POSMETRO.ID | DAIRI – Keributan dua emak-emak di Pasar Sidikalang yang sempat berujung saling lapor dan membuat salah satu pihak mendekam di balik jeruji, akhirnya berakhir dengan perdamaian.
Bak pepatah, panas setahun dihapus hujan sehari, perseteruan antara KFS dan CAM tersebut kini resmi disudahi melalui mekanisme restorative justice di Satreskrim Polres Dairi.
Kedua belah pihak sepakat berdamai secara kekeluargaan dengan disaksikan oleh masing-masing kuasa hukum.
Kasi Humas Polres Dairi, AKP Syahril Ramadhan, membenarkan adanya perdamaian tersebut.
“Ya, keduanya sudah sepakat untuk berdamai melalui restorative justice di Satreskrim Polres Dairi,” ujar AKP Syahril, Senin (10/8/2026).
Tak hanya berdamai, kedua pihak juga sepakat mencabut seluruh laporan yang sebelumnya telah dilayangkan, baik ke Polsek Sidikalang maupun Polres Dairi.
“Dan segala bentuk proses pidana yang sebelumnya dijalani oleh CAM, kini sudah bebas,” tegasnya.
Dengan demikian, keributan yang awalnya hanya bermula dari adu mulut di pasar, sempat melebar menjadi perkara hukum, hingga akhirnya kembali ditutup dengan kata sepakat: damai.
Bermula dari Keributan di Pasar
Sebelumnya diberitakan, Kepolisian Resor Dairi menindaklanjuti laporan terkait keributan yang terjadi di Pasar Sidikalang pada Rabu (20/5/2026).
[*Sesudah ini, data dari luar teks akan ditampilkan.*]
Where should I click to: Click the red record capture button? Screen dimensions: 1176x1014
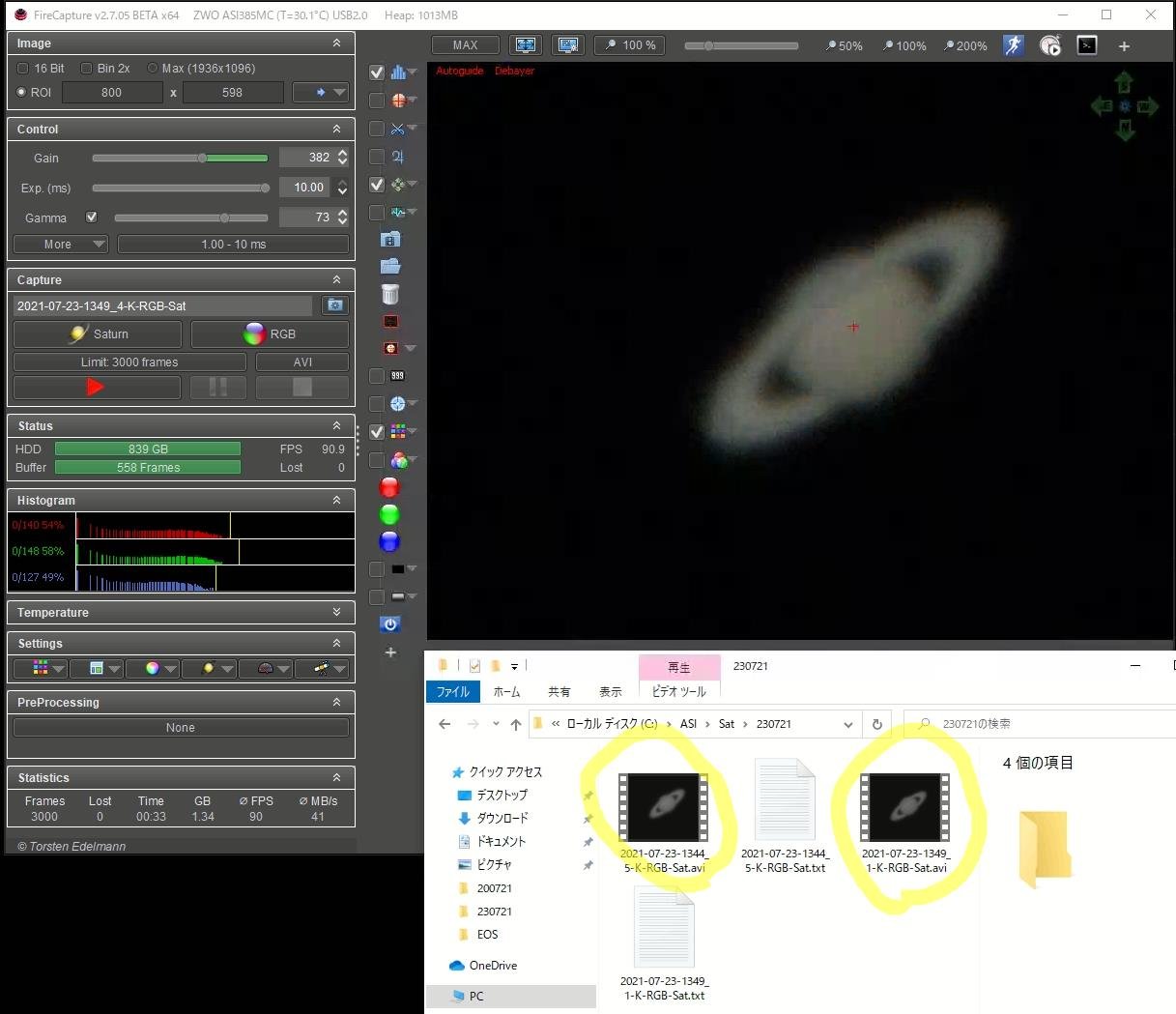tap(96, 388)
Keributan tersebut melibatkan dua ibu rumah tangga, yakni KBS dan CAM.
Keduanya terlibat adu mulut yang kemudian memanas hingga terjadi tindakan kekerasan. Tak berhenti sampai di situ, keduanya kemudian sama-sama membuat laporan polisi.
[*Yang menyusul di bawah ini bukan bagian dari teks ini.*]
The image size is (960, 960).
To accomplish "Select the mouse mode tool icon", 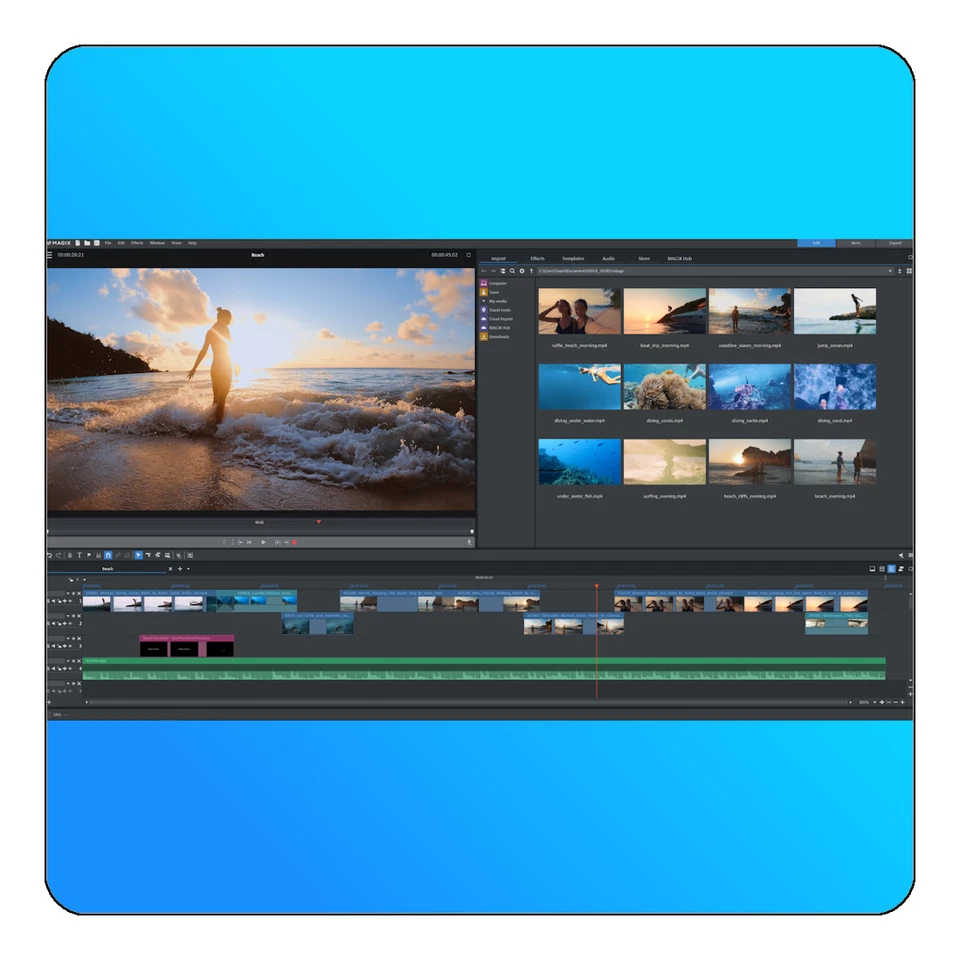I will [138, 555].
Kasi Humas Polres Dairi, AKP Syahril Ramadhan, sebelumnya mengatakan bahwa KBS membuat laporan ke Polres Dairi, sementara CAM melaporkan kejadian tersebut ke Polsek Sidikalang Kota.
“Ya, keduanya sudah saling melapor, dimana KBS membuat laporan ke Polres Dairi, dan CAM ke Polsek Sidikalang Kota,” ujarnya saat dihubungi awak media, Selasa (7/7/2026).
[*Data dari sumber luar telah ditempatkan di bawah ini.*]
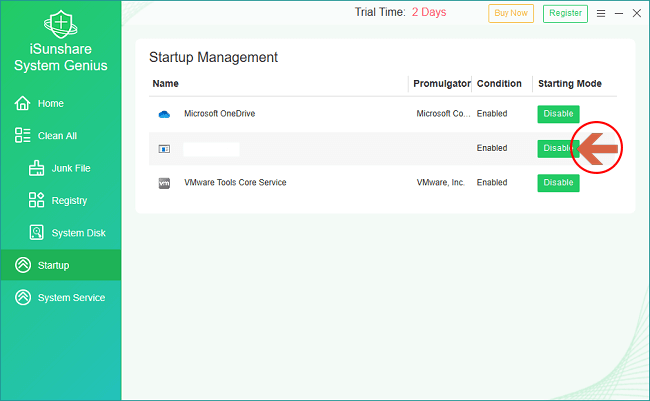The image size is (650, 401).
Task: Click the Buy Now button
Action: pyautogui.click(x=510, y=13)
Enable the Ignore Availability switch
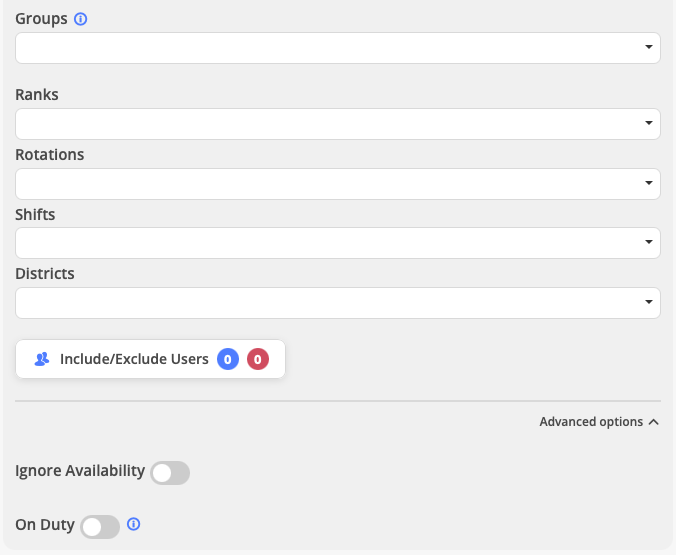Screen dimensions: 676x555 (170, 473)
Dalam laporan KBS, dirinya mengaku menjadi korban penganiayaan. Bahkan, jari tengah tangan kanannya disebut mengalami luka hingga sebagian terputus sepanjang sekitar satu sentimeter setelah digigit CAM.
Atas perkara tersebut, CAM kemudian menjalani proses hukum dan sempat mendekam di sel tahanan Polres Dairi.
Namun, dari sisi lain, CAM juga membuat laporan terhadap KBS ke Polsek Sidikalang. CAM mengaku mendapat tindakan kekerasan pada bagian samping tubuh hingga mengalami luka pada bagian gusi.
Dalam situasi yang semakin panas itulah, CAM kemudian disebut menggigit tangan KBS hingga mengalami luka.
Kini, setelah melalui proses hukum dan mediasi, kedua emak-emak tersebut akhirnya memilih jalan damai.
Keributan yang sempat membuat suasana Pasar Sidikalang memanas pun berakhir tanpa harus berlanjut ke meja hijau.
Pesannya sederhana: kalau emosi sudah naik, urusan bisa panjang. Kalau sudah berdamai, barulah semua bisa pulang dengan tenang.